**TASK DESCRIPTION**: Go through the entries below and collect each line with the string "agent" in it.

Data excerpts
--------------------------------

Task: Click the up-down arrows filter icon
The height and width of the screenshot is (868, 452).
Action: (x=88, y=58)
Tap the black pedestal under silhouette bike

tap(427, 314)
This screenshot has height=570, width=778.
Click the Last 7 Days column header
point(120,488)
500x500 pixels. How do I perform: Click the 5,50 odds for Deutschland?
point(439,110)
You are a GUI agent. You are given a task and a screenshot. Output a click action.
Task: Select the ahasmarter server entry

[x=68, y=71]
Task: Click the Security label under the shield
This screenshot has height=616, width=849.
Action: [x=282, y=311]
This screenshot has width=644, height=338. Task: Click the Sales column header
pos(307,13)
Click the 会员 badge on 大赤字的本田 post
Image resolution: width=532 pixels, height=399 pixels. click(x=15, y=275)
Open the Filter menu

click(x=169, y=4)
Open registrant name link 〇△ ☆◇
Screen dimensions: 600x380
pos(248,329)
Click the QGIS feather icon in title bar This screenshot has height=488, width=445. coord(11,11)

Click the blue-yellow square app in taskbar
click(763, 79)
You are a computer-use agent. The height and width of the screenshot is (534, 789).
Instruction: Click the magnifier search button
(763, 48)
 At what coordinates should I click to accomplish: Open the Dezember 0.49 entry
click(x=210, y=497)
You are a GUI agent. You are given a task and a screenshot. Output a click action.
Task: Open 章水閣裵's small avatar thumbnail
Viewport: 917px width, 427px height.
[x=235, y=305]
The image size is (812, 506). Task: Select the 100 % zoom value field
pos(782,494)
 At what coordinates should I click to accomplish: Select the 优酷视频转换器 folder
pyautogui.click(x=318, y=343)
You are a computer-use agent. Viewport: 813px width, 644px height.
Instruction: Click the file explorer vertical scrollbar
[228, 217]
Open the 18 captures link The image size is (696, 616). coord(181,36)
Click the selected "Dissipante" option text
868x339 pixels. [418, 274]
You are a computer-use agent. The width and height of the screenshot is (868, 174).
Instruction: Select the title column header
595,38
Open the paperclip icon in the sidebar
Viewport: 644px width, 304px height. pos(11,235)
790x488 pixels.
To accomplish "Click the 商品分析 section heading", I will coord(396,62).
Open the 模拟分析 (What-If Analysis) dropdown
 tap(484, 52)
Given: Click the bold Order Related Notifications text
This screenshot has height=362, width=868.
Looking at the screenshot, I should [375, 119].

--------------------------------

**ANSWER FOR THIS EXERCISE**:
You are a GUI agent. You are given a task and a screenshot. Output a click action.
You are a computer-use agent. The height and width of the screenshot is (534, 789).
You are a GUI agent. You are given a task and a screenshot. Output a click action.
You are a computer-use agent. Viewport: 813px width, 644px height.
You are a computer-use agent. The width and height of the screenshot is (868, 174).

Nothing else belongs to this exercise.